Tarea de trabajo:
Edita el texto sobre el Plan de Justicia para el Pueblo Yaqui y reescribe la parte que empieza en "Violeta Vázquez-Rojas Maldonado" y termina en "de los españoles.", sustituyendo "hospital" por "centro de salud".

Fragmento citado:
........
Violeta Vázquez-Rojas Maldonado
09/10/2023 - 12:04 am
Refugio de mariposas
Pedir disculpas no es lo único que está en manos de un Estado que durante siglos perpetró abusos, también fue imperativo restituirles territorio (más de 32 mil hectáreas en esta ocasión) y el derecho al agua, con la creación de un distrito de riego y un sistema hidráulico. Además de eso, durante los dos años siguientes se contruyeron una Universidad, una unidad médica rural en cada uno de los ocho pueblos y un hospital. Esto es lo que conocemos como el Plan de Justicia para el Pueblo Yaqui, iniciado con aquél diálogo en 2019, y que fue el primero de los 17 que actualmente conforman la principal política del Gobierno de México para reparar la deuda histórica que este país tiene con los pueblos que habitaron su territorio desde antes de la llegada de los españoles.
........
Datos de entrada:
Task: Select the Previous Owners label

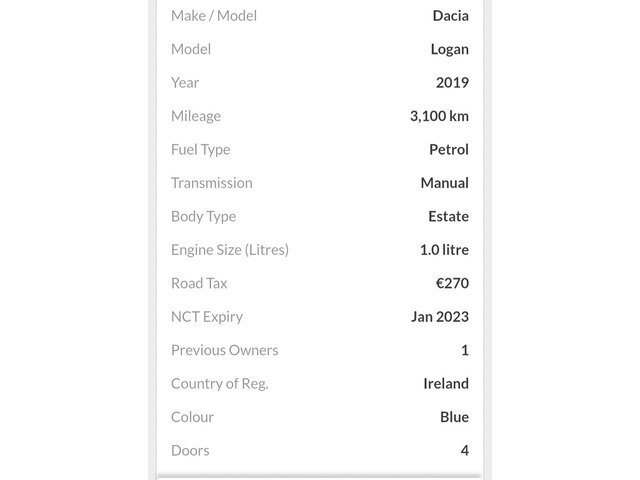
........
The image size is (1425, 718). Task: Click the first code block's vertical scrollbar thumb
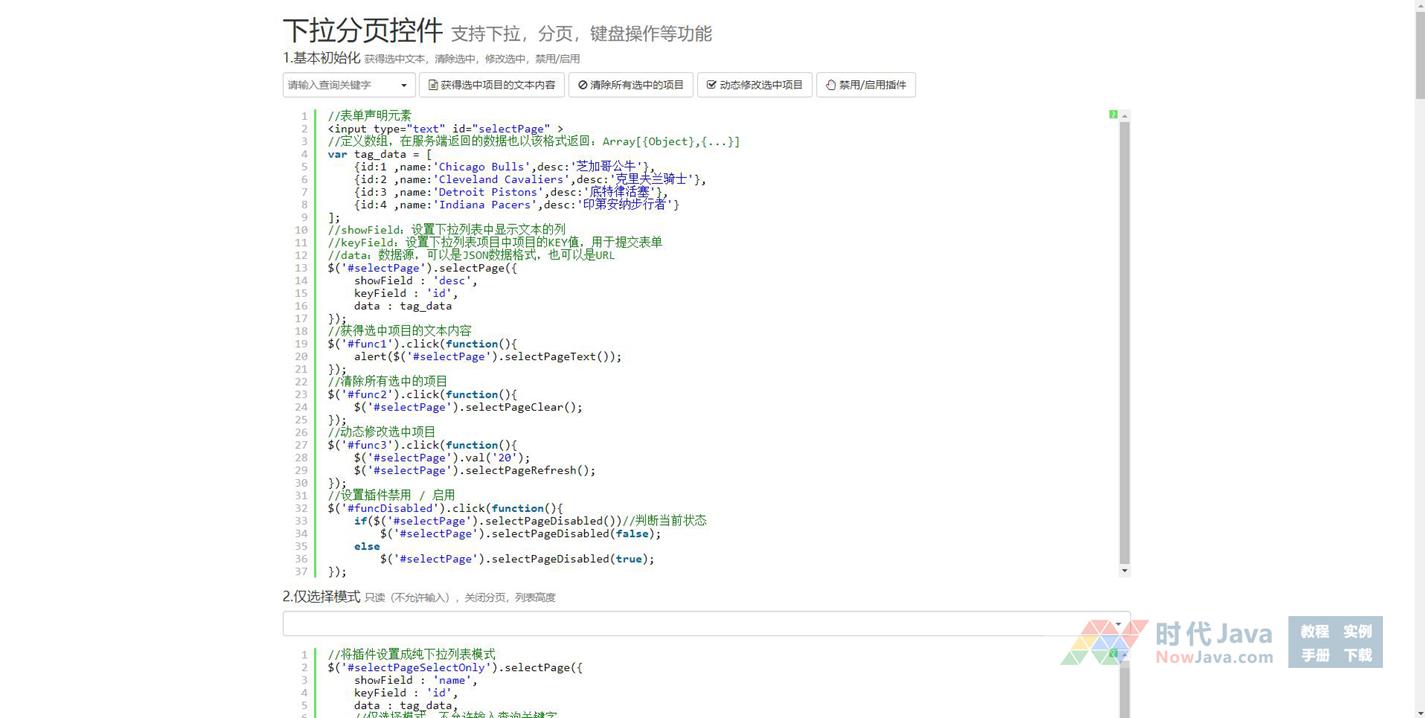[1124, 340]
........
Resultado de la tarea:
Violeta Vázquez-Rojas Maldonado
09/10/2023 - 12:04 am
Refugio de mariposas
Pedir disculpas no es lo único que está en manos de un Estado que durante siglos perpetró abusos, también fue imperativo restituirles territorio (más de 32 mil hectáreas en esta ocasión) y el derecho al agua, con la creación de un distrito de riego y un sistema hidráulico. Además de eso, durante los dos años siguientes se contruyeron una Universidad, una unidad médica rural en cada uno de los ocho pueblos y un centro de salud. Esto es lo que conocemos como el Plan de Justicia para el Pueblo Yaqui, iniciado con aquél diálogo en 2019, y que fue el primero de los 17 que actualmente conforman la principal política del Gobierno de México para reparar la deuda histórica que este país tiene con los pueblos que habitaron su territorio desde antes de la llegada de los españoles.